Exercise details: Take the listing below and print exactly the lines starting at the line containing "Email * (360, 1522)" and ending at the line containing "(310) 997-4490 (114, 2450)", both ends included, and no others.

* * * *

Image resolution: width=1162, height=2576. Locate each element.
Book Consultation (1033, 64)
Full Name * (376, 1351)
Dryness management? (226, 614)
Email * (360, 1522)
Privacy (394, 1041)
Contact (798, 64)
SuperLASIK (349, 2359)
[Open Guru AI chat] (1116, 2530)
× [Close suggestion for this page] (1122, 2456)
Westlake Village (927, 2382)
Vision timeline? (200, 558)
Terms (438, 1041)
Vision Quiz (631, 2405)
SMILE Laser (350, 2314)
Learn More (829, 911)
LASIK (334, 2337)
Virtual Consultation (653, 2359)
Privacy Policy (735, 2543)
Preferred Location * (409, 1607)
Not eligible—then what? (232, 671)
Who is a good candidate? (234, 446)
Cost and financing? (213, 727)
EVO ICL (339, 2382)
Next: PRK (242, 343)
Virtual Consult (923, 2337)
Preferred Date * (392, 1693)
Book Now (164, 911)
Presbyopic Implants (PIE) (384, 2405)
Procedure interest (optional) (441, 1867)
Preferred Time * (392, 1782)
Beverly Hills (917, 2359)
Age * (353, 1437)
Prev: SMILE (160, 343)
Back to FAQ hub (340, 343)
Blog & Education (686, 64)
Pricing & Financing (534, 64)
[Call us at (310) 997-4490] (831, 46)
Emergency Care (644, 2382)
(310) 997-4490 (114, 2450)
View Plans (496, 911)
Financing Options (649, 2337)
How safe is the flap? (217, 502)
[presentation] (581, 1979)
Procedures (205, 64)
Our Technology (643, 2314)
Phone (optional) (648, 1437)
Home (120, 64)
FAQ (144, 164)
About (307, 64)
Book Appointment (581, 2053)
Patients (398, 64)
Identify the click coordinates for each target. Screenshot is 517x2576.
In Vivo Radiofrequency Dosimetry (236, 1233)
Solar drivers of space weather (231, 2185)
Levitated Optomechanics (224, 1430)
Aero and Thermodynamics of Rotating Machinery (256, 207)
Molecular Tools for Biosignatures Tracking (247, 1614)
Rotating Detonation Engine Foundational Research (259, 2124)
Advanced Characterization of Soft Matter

* * * *

Reply to the task:
Email * (360, 1522)
Privacy (394, 1041)
Contact (798, 64)
SuperLASIK (349, 2359)
[Open Guru AI chat] (1116, 2530)
× [Close suggestion for this page] (1122, 2456)
Westlake Village (927, 2382)
Vision timeline? (200, 558)
Terms (438, 1041)
Vision Quiz (631, 2405)
SMILE Laser (350, 2314)
Learn More (829, 911)
LASIK (334, 2337)
Virtual Consultation (653, 2359)
Privacy Policy (735, 2543)
Preferred Location * (409, 1607)
Not eligible—then what? (232, 671)
Who is a good candidate? (234, 446)
Cost and financing? (213, 727)
EVO ICL (339, 2382)
Next: PRK (242, 343)
Virtual Consult (923, 2337)
Preferred Date * (392, 1693)
Book Now (164, 911)
Presbyopic Implants (PIE) (384, 2405)
Procedure interest (optional) (441, 1867)
Preferred Time * (392, 1782)
Beverly Hills (917, 2359)
Age * (353, 1437)
Prev: SMILE (160, 343)
Back to FAQ hub (340, 343)
Blog & Education (686, 64)
Pricing & Financing (534, 64)
[Call us at (310) 997-4490] (831, 46)
Emergency Care (644, 2382)
(310) 997-4490 (114, 2450)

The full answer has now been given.